Cultural contrast of coast and interior.

The long, indented coast of the Mediterranean has in all ages up to modern times presented the contrast of a littoral more advanced in civilization than the inland districts. The only exception was ancient Egypt before Psammeticus began to exploit his mud-choked seaboard. This contrast was apparent, not only wherever Phoenicians or Greeks had appropriated the remote coast of an alien and retarded people, but even in near-by Thrace the savage habits of the interior tribes were softened only where these dwelt in close proximity to the Ionian colonies along the coast, a fact as noticeable in the time of Tacitus as in that of Herodotus five hundred years before.[518] The ancient philosophers of Greece were awake to the deep-rooted differences between an inland and a maritime city, especially in respect to receptivity of ideas, activity of intellect, and affinity for culture.[519]

If we turn to the Philippines, we find that 65 per cent. of the Christian or civilized population of the islands live on or near the coast; and of the remaining 35 per cent. dwelling inland, by far the greater part represents simply the landward extension of the area of Christian civilization which had Manila Bay for a nucleus.[520] Otherwise, all the interior districts are occupied by wild or pagan tribes. Mohammedanism, too, a religion of civilization, rims the southernmost islands which face the eastern distributing point of the faith in Java; it is confined to the coasts, except for its one inland area of expansion along the lake and river system of the Rio Grande of Mindanao, which afforded an inland extension of sea navigation for the small Moro boat. Even the Fiji Islands show different shades of savagery between coasts and interior.[521]

Progress from thalassic to oceanic coasts.

Coasts are areas of out-going and in-coming maritime influences. The nature and amount of these influences depend upon the sea or ocean whose rim the coast in question helps to form, and the relations of that coast to its other tide-washed shores. Our land-made point of view dominates us so completely, that we are prone to consider a coast as margin of its land, and not also as margin of its sea, whence, moreover, it receives the most important contributions to its development. The geographic location of a coast as part of a thalassic or of an oceanic rim is a basic factor in its history; more potent than local conditions of fertility, irregular contour, or accessibility from sea and hinterland. Everything that can be said about the different degrees of historical importance attaching to inland seas and open oceans in successive ages applies equally to the countries and peoples along their shores; and everything that enhances or diminishes the cultural possibilities of a sea—its size, zonal location, its relation to the oceans and continents—finds its expression in the life along its coasts.
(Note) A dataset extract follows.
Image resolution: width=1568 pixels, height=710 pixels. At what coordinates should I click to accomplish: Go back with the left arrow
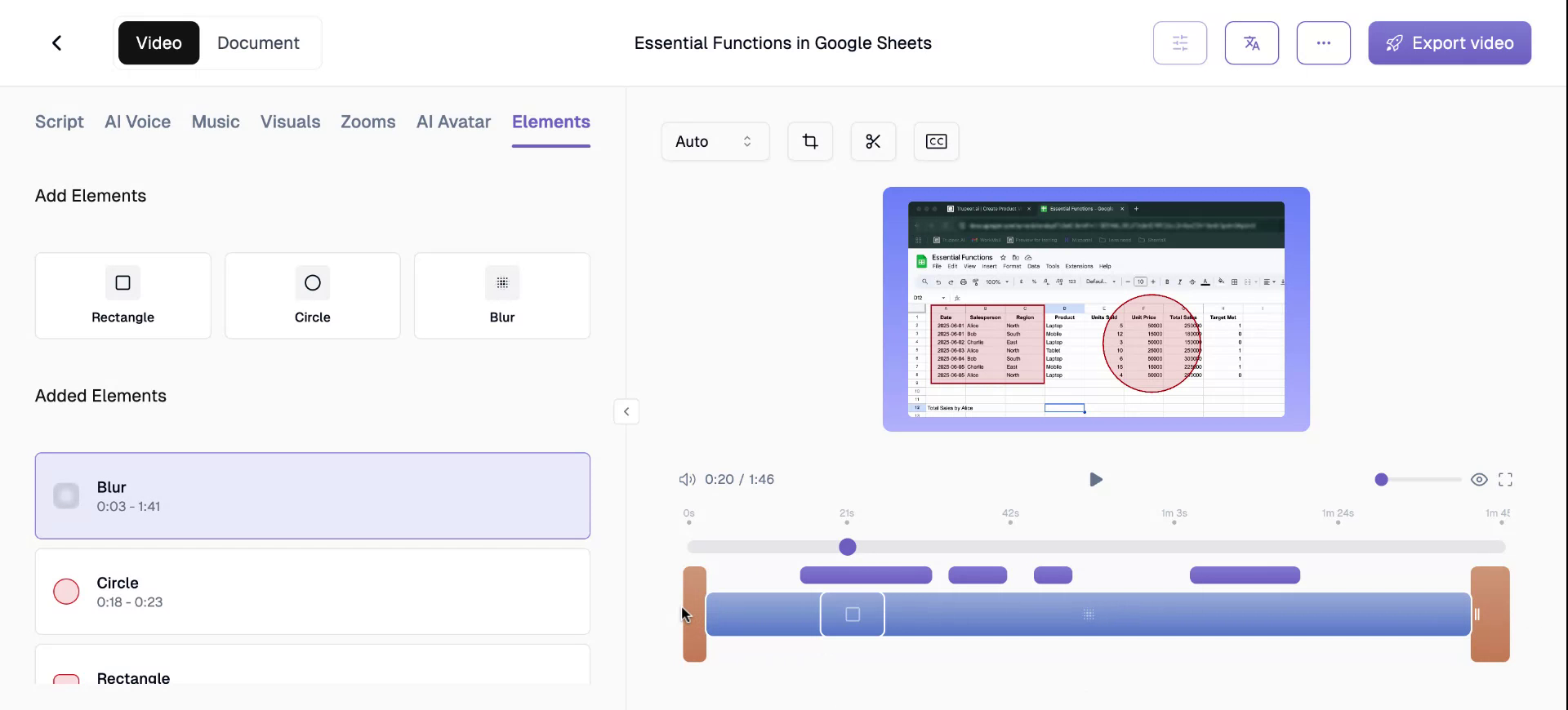(57, 43)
The anthropo-geographical evolution which has passed from small to large states and from small to large seas as fields of maritime activity has been attended by a continuous change in the value of coasts, according as these were located on enclosed basins like the Mediterranean, Red, and Baltic; on marginal ones like the China and North seas; or on the open ocean. In the earlier periods of the world's history, a location on a relatively small enclosed sea gave a maritime horizon wide enough to lure, but not so wide as to intimidate; and by its seclusion led to a concentration and intensification of historical development, which in many of its phases left models for subsequent ages to wonder at and imitate. This formative period and formative environment outgrown, historical development was transferred to locations on the open oceans, according to the law of human advance from small to large areas. The historical importance of the Mediterranean and the Baltic shores was transitory, a prelude to the larger importance of the Atlantic littoral of Europe, just as this in turn was to attain its full significance only when the circumnavigation of Africa and South America linked the Atlantic to the World Ocean. Thus that gradual expansion of the geographic horizon which has accompanied the progress of history has seen a slow evolution in the value of seaboard locations, the transfer of maritime leadership from small to large basins, from thalassic to oceanic ports, from Lubeck to Hamburg, from Venice to Genoa, as earlier from the Piræus to Ostia, and later from England's little Cinque Ports to Liverpool and the Clyde.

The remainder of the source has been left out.